Knowles launches Raspberry Pi Dev Kit to enable voice integration
Knowles is making available the AISonic IA8201 Raspberry Pi Development Kit bringing voice, audio edge processing, and machine learning (ML) listening capabilities to devices and systems in a range of different industries.
Product designers and engineers will now have access to a single tool to streamline design, development, and testing of technology that will help to extend voice and audio integration in their respective industries.
“Knowles designed this kit to be the simplest and fastest way for product designers to prototype new innovations to address emerging use cases including contextually aware voice, ML listening, and real-time audio processing, that require flexible development tools to accelerate the design process, minimise development costs, and leverage new technological advances,” said Vikram Shrivastava, senior director, IoT Marketing at Knowles. “By selecting Raspberry Pi as the system host, we are opening up the ability to add voice and ML to the largest community of system developers that prefer a Linux or Android environment.”
The kit is built around the Knowles AISonic IA8201 Audio Edge Processor OpenDSP, for ultra-low power and high-performance. The audio edge processor combines two Tensilica-based, audio-centric DSP cores; one for high-power compute and AI/ML applications, and the other for very low-power, always-on processing of sensor inputs.
The IA8201 has 1MB of RAM on-chip that allows for high bandwidth processing of advanced, always-on contextually aware ML use-cases and memory for multiple algorithms for an optimal user experience.
Using the open DSP platform, the kit includes a library of on-board audio algorithms and AI/ML libraries. Farfield audio applications can be built using the available ultra-low power voice wake, beamforming, custom keywords, background noise elimination, from Knowles algorithm partners from the intelligent voice ecosystem such as Amazon Alexa, Sensory, Retune, and Alango supporting a wide range of voice and audio customisation.
The kit also features TensorFlow Lite-Micro SDK for fast prototyping and product development for AI/ML applications.
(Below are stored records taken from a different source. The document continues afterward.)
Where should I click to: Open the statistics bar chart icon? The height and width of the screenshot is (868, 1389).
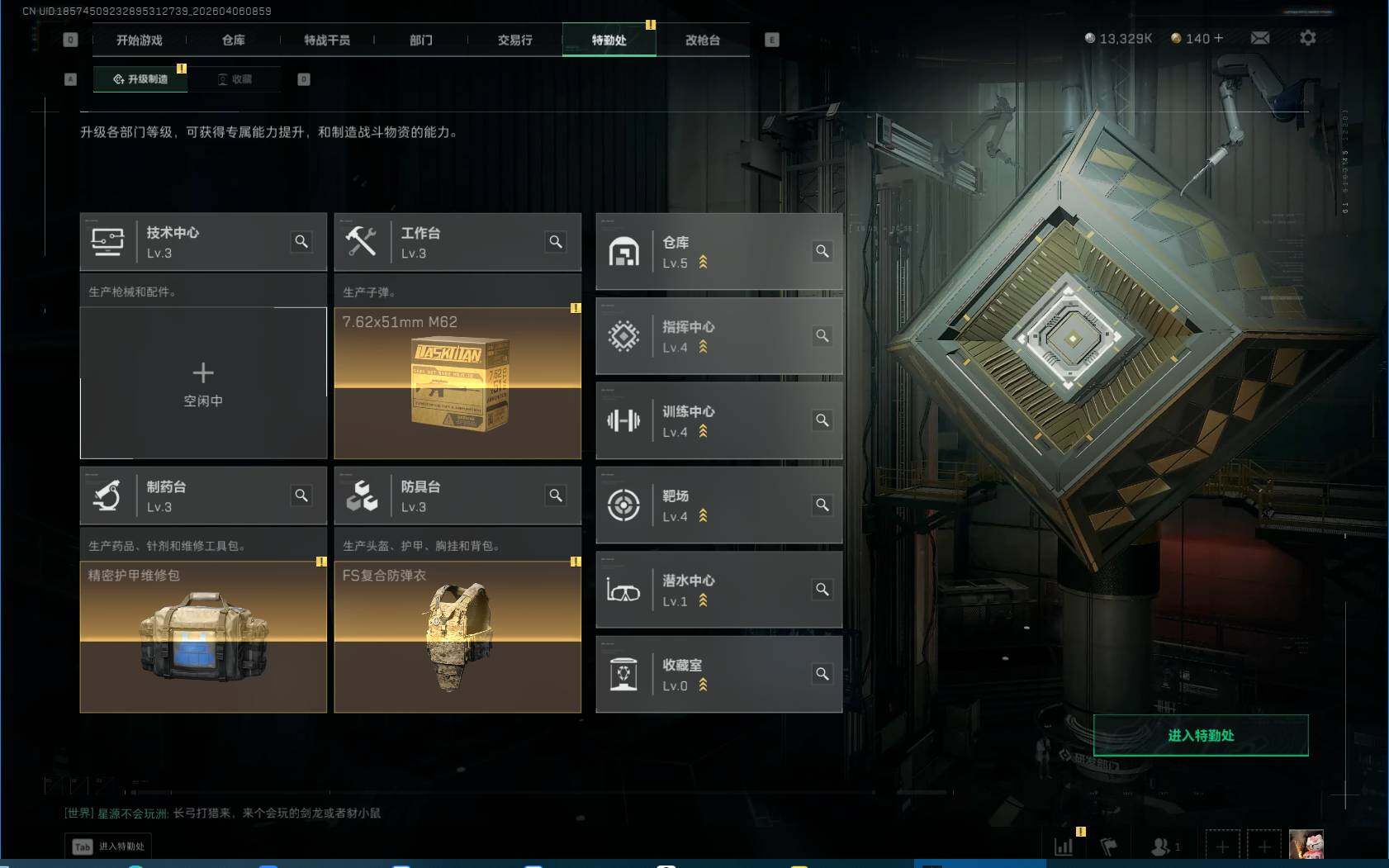[x=1064, y=846]
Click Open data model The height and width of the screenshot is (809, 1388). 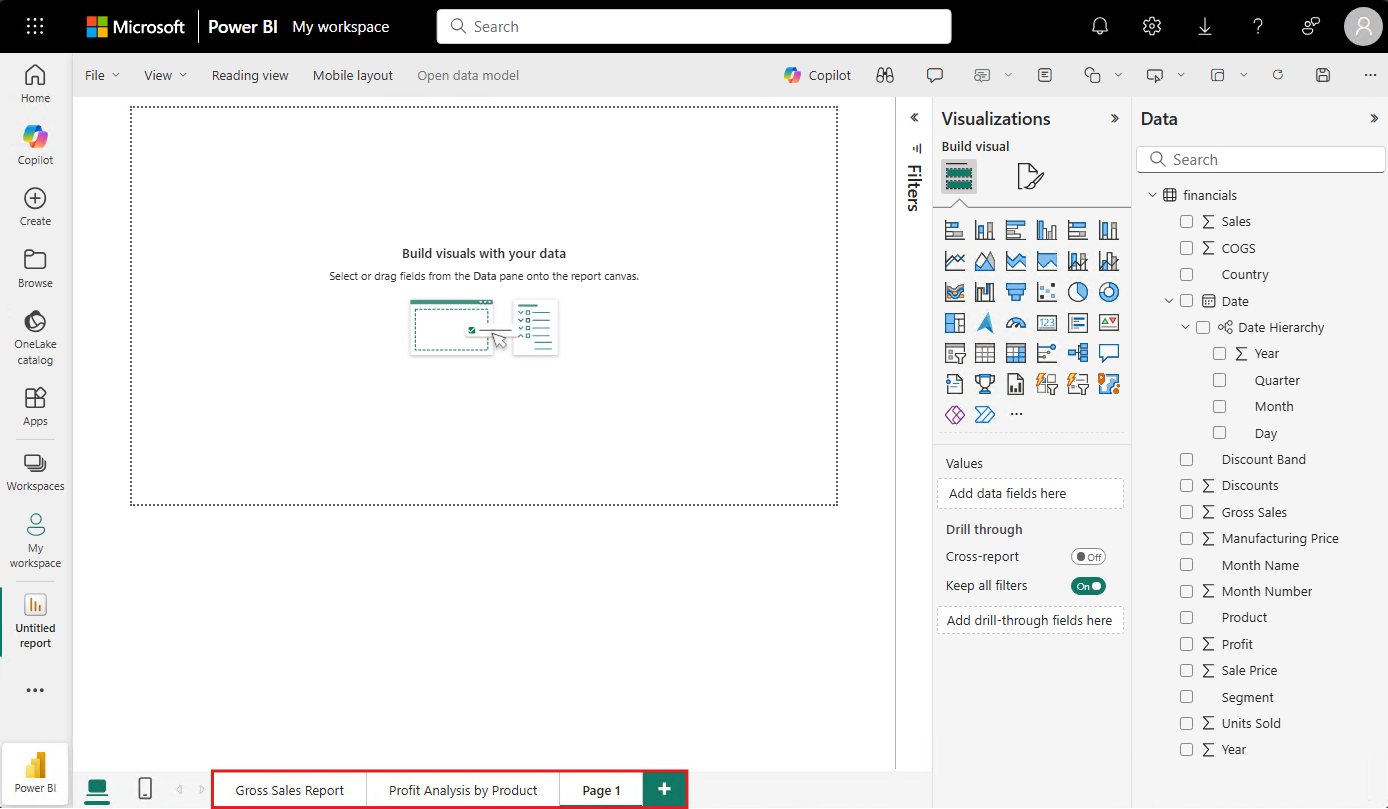[x=467, y=75]
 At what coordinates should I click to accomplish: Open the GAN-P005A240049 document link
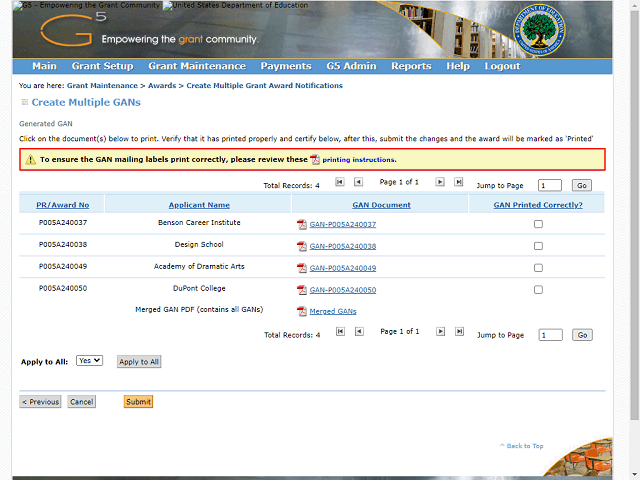343,268
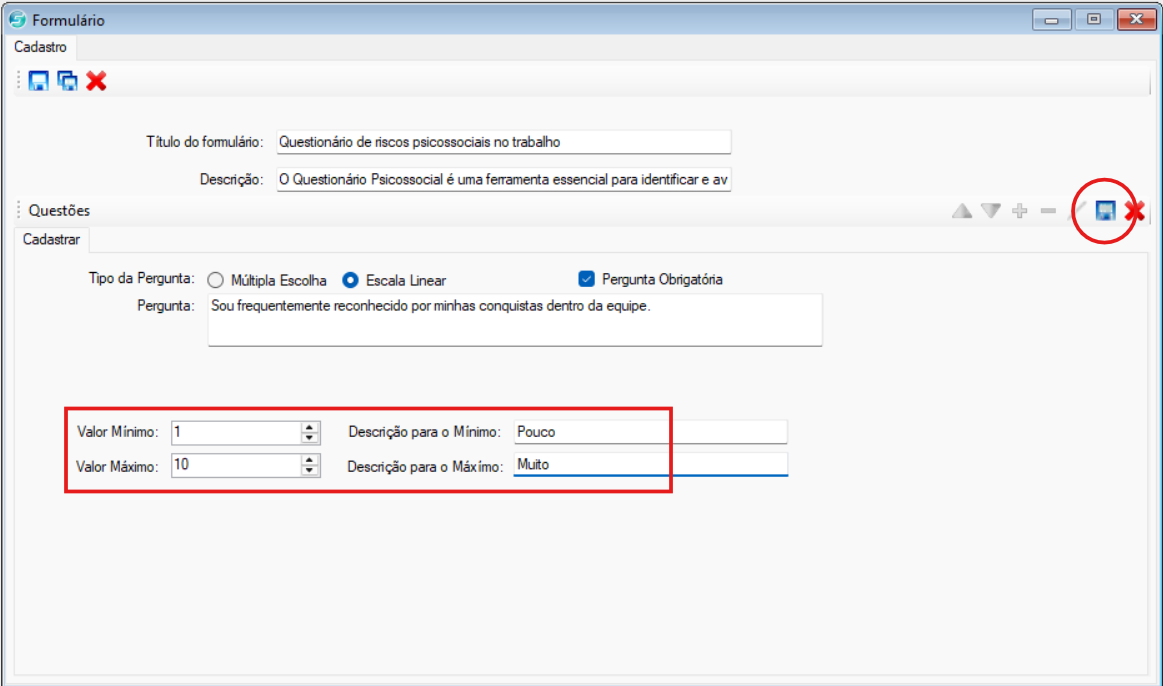Save the form with the top toolbar icon
The height and width of the screenshot is (686, 1163).
[39, 81]
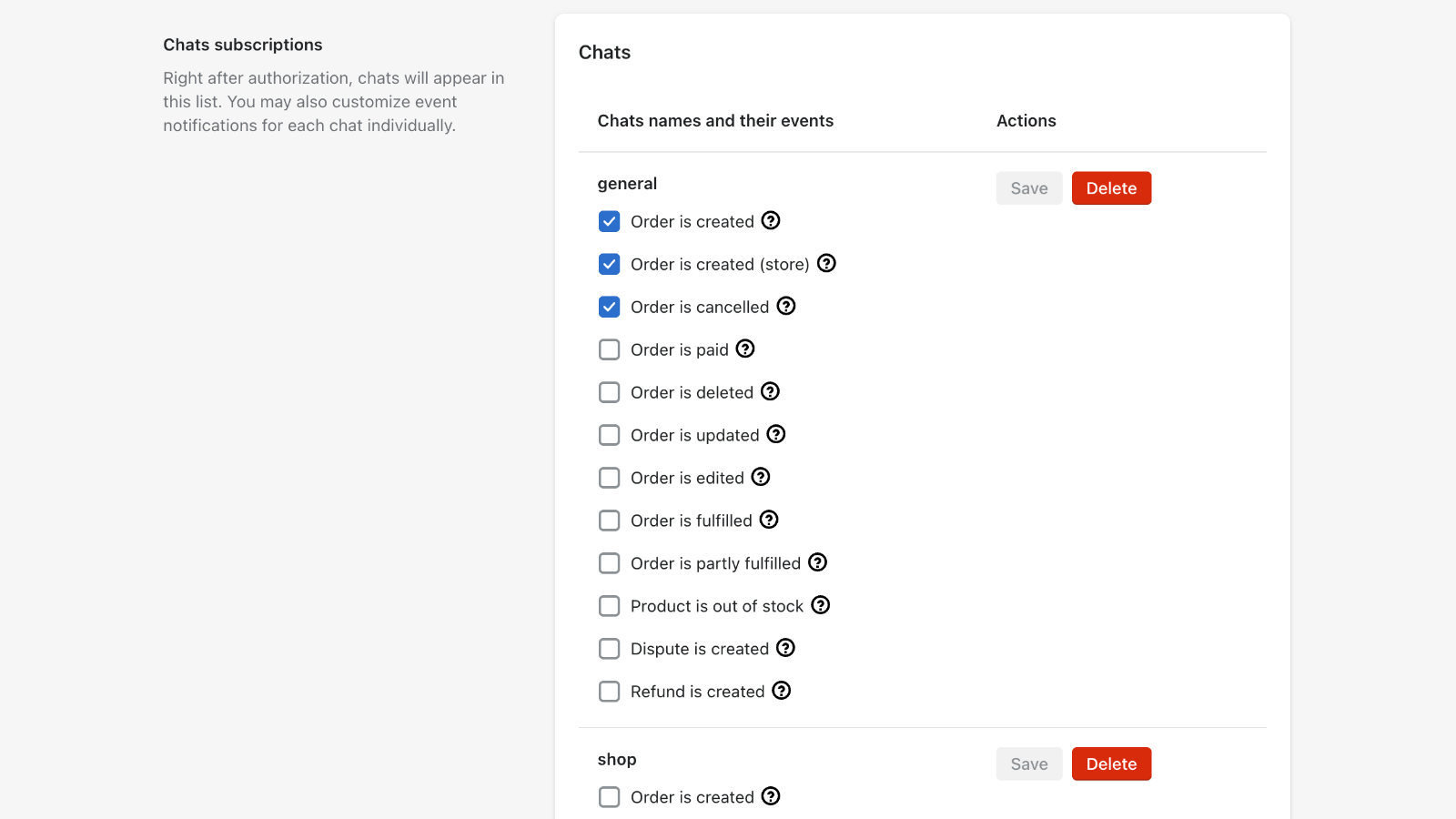1456x819 pixels.
Task: Disable the Order is cancelled checkbox
Action: click(x=610, y=308)
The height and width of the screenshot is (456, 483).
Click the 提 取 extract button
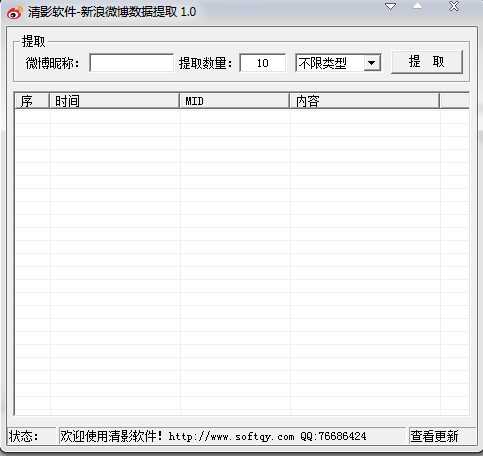click(427, 62)
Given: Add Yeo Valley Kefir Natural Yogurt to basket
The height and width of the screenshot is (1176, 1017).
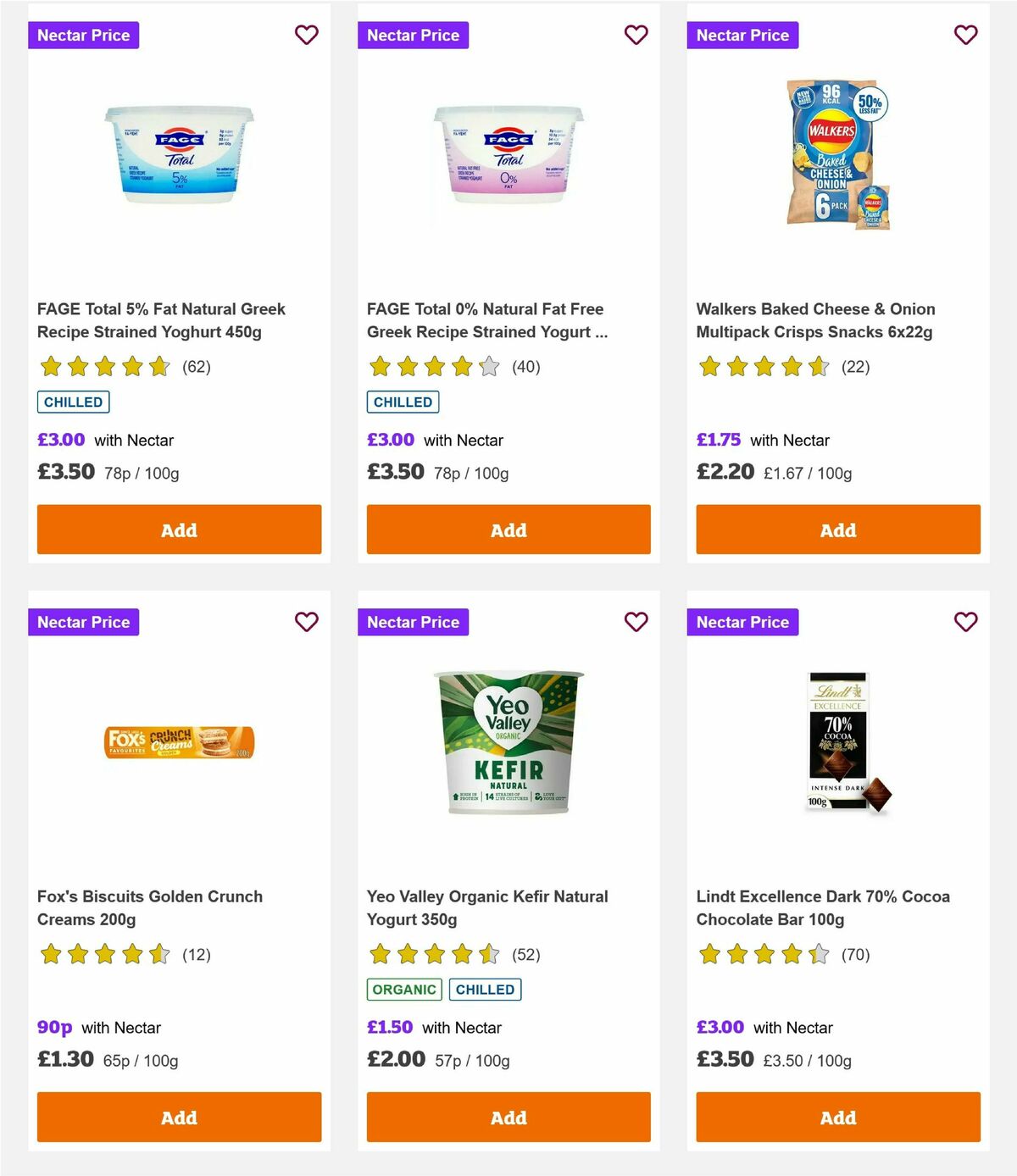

This allows for porting models developed in larger cloud Tensor Flow frameworks to an embedded platform usually with limited compute and lower power consumption at the edge, for example, AI inference engines for verticals such as industrial and commercial.
With options for either two or three pre-integrated Knowles Everest microphones based on the needs of the product, the kit includes two microphone array boards to help select the appropriate algorithm configurations for the end application.
According to Knowles, by offering built-in microphone arrays that support the audio and voice capabilities on the IA8201 DSP, OEMs will have access to a high-quality, high-performance all-in-one development solution from a single supplier.
Developer support is available through the Knowles Solutions Portal for configuration tools, firmware and algorithms that come standard with the kit, allowing for complete prototyping, design, and debugging.